## Exercise directions
Word for word, retype every line of the data.

## Data

..........

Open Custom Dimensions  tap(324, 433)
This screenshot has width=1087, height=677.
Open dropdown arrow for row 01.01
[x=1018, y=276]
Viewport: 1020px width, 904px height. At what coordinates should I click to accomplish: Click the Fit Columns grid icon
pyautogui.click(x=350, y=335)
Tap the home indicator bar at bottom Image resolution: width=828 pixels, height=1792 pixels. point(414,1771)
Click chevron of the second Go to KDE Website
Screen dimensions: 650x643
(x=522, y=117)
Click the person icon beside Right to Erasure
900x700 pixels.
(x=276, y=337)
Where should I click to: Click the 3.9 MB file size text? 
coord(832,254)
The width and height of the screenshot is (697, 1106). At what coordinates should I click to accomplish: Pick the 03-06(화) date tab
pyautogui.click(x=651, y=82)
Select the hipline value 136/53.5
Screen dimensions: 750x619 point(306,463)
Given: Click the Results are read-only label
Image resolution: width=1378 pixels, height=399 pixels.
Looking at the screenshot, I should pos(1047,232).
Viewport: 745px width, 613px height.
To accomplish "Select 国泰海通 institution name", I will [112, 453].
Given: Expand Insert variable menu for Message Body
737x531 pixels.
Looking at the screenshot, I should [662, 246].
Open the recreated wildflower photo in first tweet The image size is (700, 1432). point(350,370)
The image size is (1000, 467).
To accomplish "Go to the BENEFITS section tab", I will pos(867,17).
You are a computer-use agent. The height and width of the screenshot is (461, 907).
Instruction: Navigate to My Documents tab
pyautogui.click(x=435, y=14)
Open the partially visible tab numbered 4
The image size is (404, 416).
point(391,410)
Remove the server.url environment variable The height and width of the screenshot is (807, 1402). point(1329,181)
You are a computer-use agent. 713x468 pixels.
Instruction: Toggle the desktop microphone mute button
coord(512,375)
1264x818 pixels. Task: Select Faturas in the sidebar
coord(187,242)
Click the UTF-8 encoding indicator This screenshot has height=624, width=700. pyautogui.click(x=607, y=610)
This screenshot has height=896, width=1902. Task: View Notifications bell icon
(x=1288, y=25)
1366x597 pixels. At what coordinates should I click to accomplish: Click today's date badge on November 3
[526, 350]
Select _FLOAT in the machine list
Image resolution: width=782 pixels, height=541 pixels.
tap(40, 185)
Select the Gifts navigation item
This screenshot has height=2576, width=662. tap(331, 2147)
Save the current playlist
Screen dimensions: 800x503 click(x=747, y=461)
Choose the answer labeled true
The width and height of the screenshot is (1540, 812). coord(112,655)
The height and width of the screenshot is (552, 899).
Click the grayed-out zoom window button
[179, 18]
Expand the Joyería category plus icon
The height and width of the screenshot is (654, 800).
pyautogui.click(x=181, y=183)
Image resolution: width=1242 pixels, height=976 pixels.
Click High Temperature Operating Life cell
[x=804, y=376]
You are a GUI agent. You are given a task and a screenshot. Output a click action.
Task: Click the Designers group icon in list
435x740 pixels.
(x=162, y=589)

..........

## Written answer
Open Custom Dimensions  tap(324, 433)
This screenshot has width=1087, height=677.
Open dropdown arrow for row 01.01
[x=1018, y=276]
Viewport: 1020px width, 904px height. At what coordinates should I click to accomplish: Click the Fit Columns grid icon
pyautogui.click(x=350, y=335)
Tap the home indicator bar at bottom Image resolution: width=828 pixels, height=1792 pixels. point(414,1771)
Click chevron of the second Go to KDE Website
Screen dimensions: 650x643
(x=522, y=117)
Click the person icon beside Right to Erasure
900x700 pixels.
(x=276, y=337)
Where should I click to: Click the 3.9 MB file size text? 
coord(832,254)
The width and height of the screenshot is (697, 1106). At what coordinates should I click to accomplish: Pick the 03-06(화) date tab
pyautogui.click(x=651, y=82)
Select the hipline value 136/53.5
Screen dimensions: 750x619 point(306,463)
Given: Click the Results are read-only label
Image resolution: width=1378 pixels, height=399 pixels.
Looking at the screenshot, I should pos(1047,232).
Viewport: 745px width, 613px height.
To accomplish "Select 国泰海通 institution name", I will [112, 453].
Given: Expand Insert variable menu for Message Body
737x531 pixels.
Looking at the screenshot, I should [662, 246].
Open the recreated wildflower photo in first tweet The image size is (700, 1432). point(350,370)
The image size is (1000, 467).
To accomplish "Go to the BENEFITS section tab", I will pos(867,17).
You are a computer-use agent. The height and width of the screenshot is (461, 907).
Instruction: Navigate to My Documents tab
pyautogui.click(x=435, y=14)
Open the partially visible tab numbered 4
The image size is (404, 416).
point(391,410)
Remove the server.url environment variable The height and width of the screenshot is (807, 1402). point(1329,181)
You are a computer-use agent. 713x468 pixels.
Instruction: Toggle the desktop microphone mute button
coord(512,375)
1264x818 pixels. Task: Select Faturas in the sidebar
coord(187,242)
Click the UTF-8 encoding indicator This screenshot has height=624, width=700. pyautogui.click(x=607, y=610)
This screenshot has height=896, width=1902. Task: View Notifications bell icon
(x=1288, y=25)
1366x597 pixels. At what coordinates should I click to accomplish: Click today's date badge on November 3
[526, 350]
Select _FLOAT in the machine list
Image resolution: width=782 pixels, height=541 pixels.
tap(40, 185)
Select the Gifts navigation item
This screenshot has height=2576, width=662. tap(331, 2147)
Save the current playlist
Screen dimensions: 800x503 click(x=747, y=461)
Choose the answer labeled true
The width and height of the screenshot is (1540, 812). coord(112,655)
The height and width of the screenshot is (552, 899).
Click the grayed-out zoom window button
[179, 18]
Expand the Joyería category plus icon
The height and width of the screenshot is (654, 800).
pyautogui.click(x=181, y=183)
Image resolution: width=1242 pixels, height=976 pixels.
Click High Temperature Operating Life cell
[x=804, y=376]
You are a GUI agent. You are given a task and a screenshot. Output a click action.
Task: Click the Designers group icon in list
435x740 pixels.
(x=162, y=589)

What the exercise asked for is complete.